>>>
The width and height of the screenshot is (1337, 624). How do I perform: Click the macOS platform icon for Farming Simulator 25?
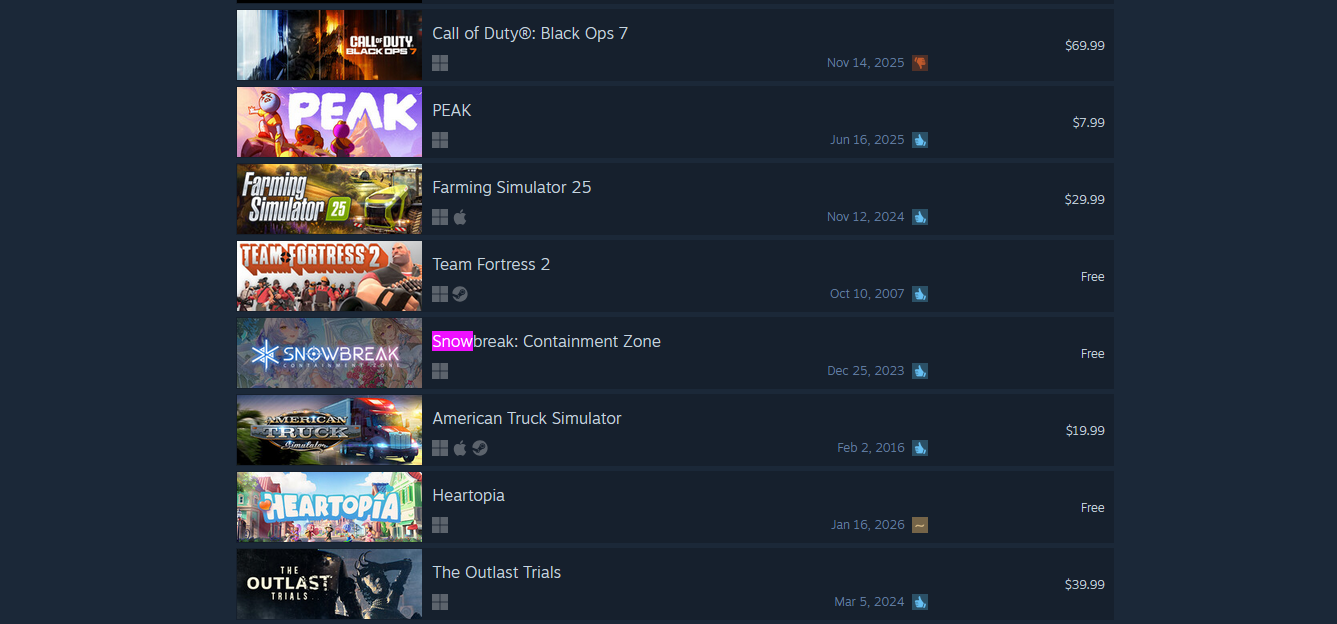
<<<
>>>
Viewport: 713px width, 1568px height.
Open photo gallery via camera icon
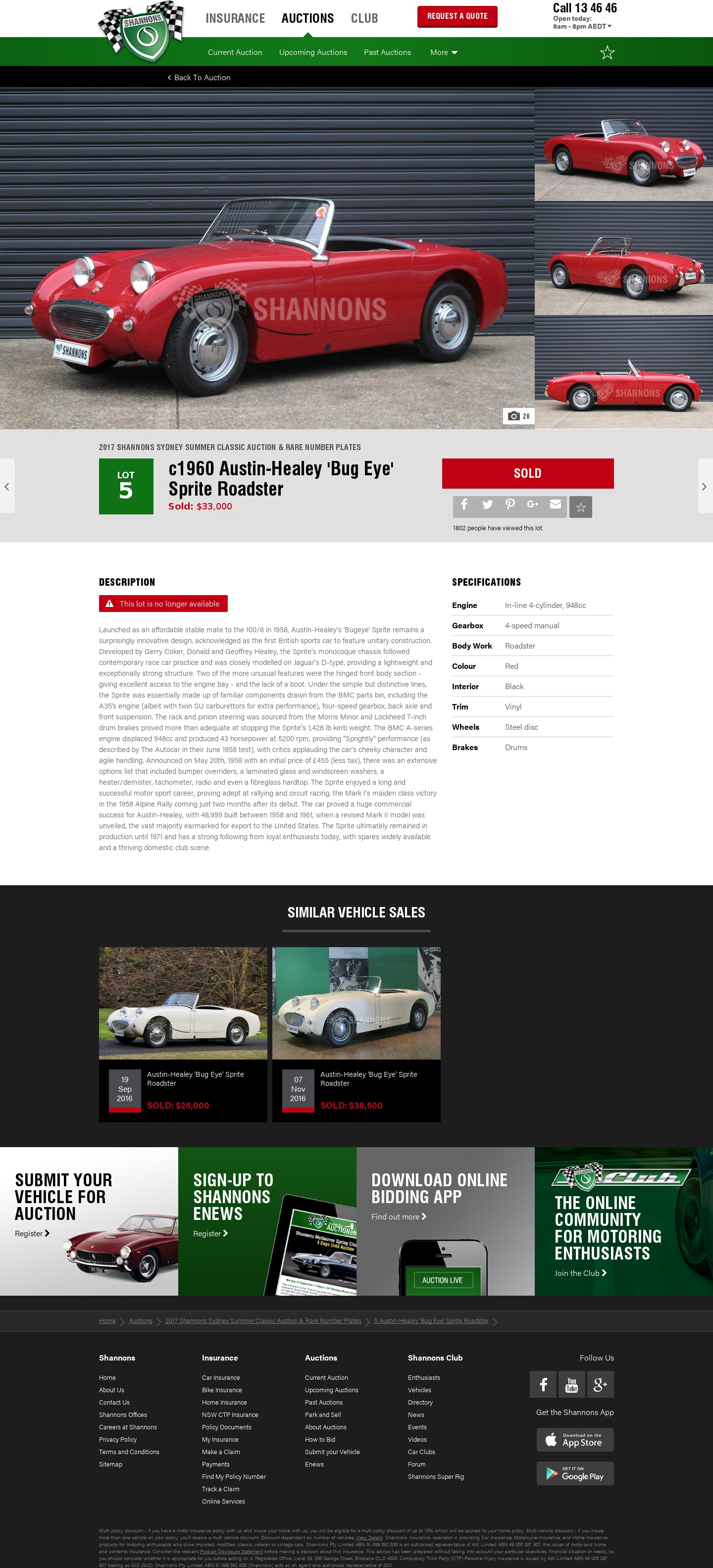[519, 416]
<<<
>>>
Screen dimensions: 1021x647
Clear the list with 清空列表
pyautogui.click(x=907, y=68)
<<<
■ WHAT TO DO ■
Copy out each line of the records that holds the string "width".

■ OUTPUT FOR THIS EXERCISE ■
The width and height of the screenshot is (1337, 624). How do I perform: Click the macOS platform icon for Farming Simulator 25?
Viewport: 713px width, 1568px height.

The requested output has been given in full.